* Exercise
Look for "computer" in every line of the listing. Copy the lines that have it.

* Exercise input
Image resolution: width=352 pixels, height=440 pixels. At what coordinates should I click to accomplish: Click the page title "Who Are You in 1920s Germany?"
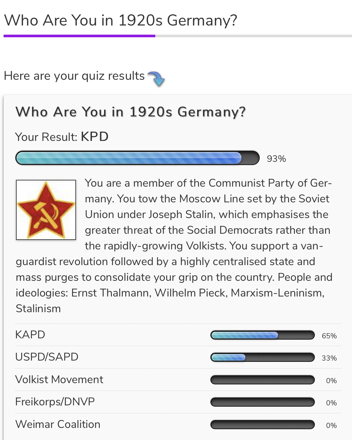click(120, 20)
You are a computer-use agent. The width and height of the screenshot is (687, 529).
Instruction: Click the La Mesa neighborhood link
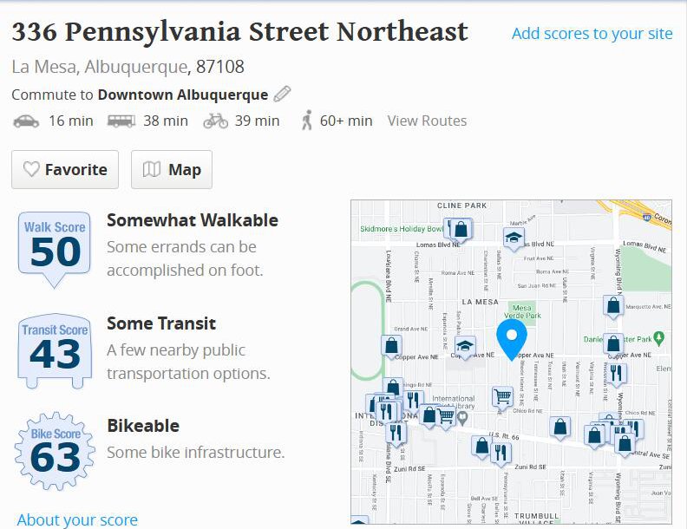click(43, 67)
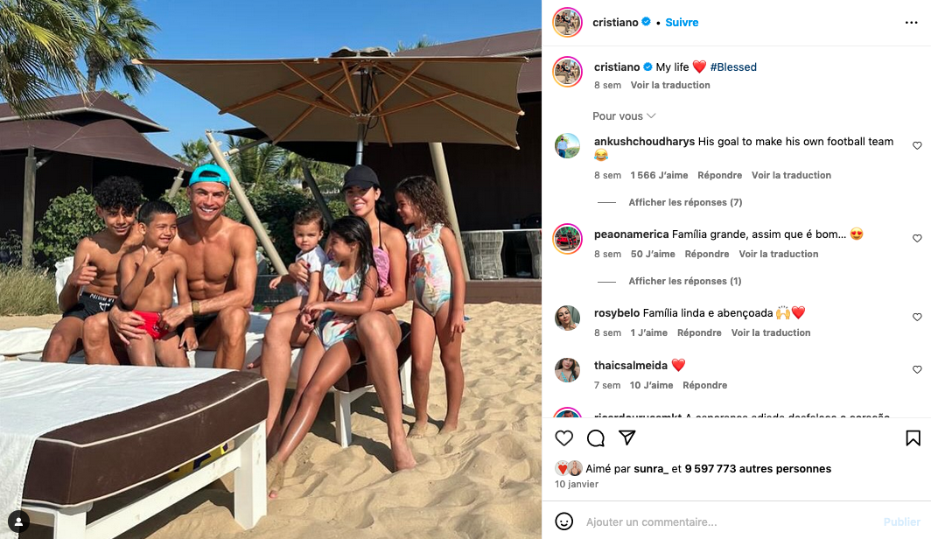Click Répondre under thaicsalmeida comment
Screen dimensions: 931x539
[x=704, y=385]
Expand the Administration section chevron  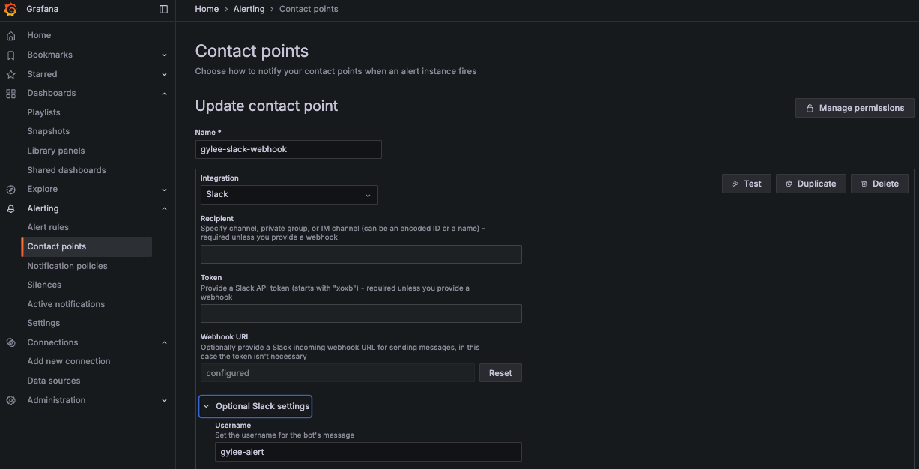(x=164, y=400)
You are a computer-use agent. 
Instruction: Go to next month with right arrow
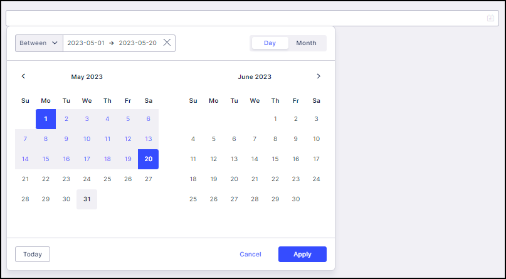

* Task solution
You are a computer-use agent. The width and height of the screenshot is (687, 529).
You are a computer-use agent. 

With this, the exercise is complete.